È questa una scena ad alta gradazione edipica, dove la generazione giovane simbolicamente “uccide” quella precedente. L’edipo rappresenta pertanto una delle possibili modalità del passaggio generazionale e parlando anche del senso di esclusione, della rabbia che questa provoca, non può non avere un focolaio aggressivo. Con questa teorizzazione Freud ci ha insegnato a leggere le vicissitudini umane più complessive, non solo quelle familiari. Pensate a quante vicende storico politiche possono essere lette in base a questo schema: se non uccidi (metaforicamente e a volte non solo) chi è prima di te, non raggiungerai mai il potere.
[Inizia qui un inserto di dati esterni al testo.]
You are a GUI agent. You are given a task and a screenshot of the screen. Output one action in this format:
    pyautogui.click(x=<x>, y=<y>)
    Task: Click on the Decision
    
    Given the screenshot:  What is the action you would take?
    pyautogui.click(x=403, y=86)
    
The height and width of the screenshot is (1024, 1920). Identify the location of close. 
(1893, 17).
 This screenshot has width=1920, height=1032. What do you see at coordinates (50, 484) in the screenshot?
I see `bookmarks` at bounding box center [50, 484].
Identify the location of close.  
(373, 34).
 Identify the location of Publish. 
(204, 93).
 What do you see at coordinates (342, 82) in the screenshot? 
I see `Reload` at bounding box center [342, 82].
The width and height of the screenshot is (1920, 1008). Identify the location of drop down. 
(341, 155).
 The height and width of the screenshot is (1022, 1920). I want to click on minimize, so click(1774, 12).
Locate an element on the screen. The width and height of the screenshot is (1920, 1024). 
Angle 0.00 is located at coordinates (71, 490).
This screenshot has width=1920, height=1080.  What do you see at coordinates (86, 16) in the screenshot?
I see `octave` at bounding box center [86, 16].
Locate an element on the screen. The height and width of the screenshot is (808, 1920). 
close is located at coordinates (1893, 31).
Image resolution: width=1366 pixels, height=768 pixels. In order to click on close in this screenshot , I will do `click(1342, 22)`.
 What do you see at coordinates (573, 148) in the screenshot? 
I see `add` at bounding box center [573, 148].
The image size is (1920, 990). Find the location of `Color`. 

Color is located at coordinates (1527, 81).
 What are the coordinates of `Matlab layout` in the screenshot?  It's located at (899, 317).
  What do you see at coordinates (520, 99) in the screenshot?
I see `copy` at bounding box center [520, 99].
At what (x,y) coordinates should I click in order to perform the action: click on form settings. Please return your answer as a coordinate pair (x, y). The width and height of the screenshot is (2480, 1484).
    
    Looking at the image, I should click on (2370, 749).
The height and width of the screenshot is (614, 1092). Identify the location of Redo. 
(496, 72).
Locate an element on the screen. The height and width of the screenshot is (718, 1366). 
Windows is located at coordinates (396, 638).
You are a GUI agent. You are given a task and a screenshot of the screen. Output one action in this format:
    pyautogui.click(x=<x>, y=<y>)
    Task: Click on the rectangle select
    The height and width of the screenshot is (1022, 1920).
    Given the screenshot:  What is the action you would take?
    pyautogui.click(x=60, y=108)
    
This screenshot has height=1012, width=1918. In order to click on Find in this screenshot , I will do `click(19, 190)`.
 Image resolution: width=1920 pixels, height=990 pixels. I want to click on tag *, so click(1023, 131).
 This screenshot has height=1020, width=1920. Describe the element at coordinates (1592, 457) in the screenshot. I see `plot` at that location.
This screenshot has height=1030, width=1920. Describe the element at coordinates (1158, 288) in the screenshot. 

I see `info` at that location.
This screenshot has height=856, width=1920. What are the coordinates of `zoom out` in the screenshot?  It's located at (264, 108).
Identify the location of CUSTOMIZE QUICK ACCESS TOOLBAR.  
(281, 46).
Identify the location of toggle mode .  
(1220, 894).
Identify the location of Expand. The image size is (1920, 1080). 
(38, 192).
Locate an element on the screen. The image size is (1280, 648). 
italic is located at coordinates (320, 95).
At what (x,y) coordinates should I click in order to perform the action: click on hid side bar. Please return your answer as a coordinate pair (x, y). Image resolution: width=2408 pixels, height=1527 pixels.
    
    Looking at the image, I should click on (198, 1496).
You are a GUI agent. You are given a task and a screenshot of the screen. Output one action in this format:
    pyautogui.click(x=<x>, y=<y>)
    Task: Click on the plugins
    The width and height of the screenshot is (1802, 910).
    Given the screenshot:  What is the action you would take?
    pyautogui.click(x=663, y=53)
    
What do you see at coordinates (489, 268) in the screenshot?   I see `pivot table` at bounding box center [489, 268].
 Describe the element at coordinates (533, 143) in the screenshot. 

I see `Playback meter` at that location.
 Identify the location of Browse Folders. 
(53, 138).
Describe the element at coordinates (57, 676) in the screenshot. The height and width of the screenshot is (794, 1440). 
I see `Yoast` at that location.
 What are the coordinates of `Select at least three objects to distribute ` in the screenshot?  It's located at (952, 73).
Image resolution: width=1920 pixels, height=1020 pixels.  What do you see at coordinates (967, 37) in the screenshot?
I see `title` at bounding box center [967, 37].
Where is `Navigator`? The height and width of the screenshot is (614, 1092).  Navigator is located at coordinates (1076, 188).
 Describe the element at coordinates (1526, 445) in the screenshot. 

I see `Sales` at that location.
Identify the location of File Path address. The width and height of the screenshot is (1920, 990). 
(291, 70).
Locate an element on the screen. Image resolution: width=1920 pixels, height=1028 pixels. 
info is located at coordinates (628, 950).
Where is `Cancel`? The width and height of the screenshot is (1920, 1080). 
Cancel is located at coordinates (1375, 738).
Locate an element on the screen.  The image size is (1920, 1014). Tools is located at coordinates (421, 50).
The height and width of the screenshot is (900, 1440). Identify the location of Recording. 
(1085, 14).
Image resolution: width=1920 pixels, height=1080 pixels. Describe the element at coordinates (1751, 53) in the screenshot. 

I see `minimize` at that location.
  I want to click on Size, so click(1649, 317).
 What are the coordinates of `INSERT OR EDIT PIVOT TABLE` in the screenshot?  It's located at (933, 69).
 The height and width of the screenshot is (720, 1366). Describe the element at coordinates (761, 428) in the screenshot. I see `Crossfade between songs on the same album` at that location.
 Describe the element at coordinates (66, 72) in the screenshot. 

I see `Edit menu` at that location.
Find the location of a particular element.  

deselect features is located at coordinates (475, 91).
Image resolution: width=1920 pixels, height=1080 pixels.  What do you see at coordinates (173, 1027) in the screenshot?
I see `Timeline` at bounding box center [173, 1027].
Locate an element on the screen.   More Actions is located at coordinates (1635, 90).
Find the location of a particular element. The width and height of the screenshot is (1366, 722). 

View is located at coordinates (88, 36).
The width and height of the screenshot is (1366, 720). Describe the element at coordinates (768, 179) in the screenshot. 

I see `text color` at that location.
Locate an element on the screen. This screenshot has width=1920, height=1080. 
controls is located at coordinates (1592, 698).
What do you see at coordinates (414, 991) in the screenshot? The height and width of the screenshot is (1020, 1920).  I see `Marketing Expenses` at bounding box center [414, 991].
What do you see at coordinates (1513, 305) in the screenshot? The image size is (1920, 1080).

Concludendo vorrei tornare al mito greco per eccellenza, all’Edipo Re. Giocasta, Laio ed Edipo, sono gli interpreti involontari di un modo tragico di vedere la paternità ed il passaggio generazionale, che si può attuare solo con una uccisione. Non è questo il solo modo o il solo mito, vedrete infatti come un altro grande della psicoanalisi (Kohut) scoverà, nel grande serbatoio della mitologia classica, sempre a proposito della paternità un diverso mito dal tono meno tragico, a testimonianza che la natura dell’uomo può essere vista e sentita anche in maniera diversa.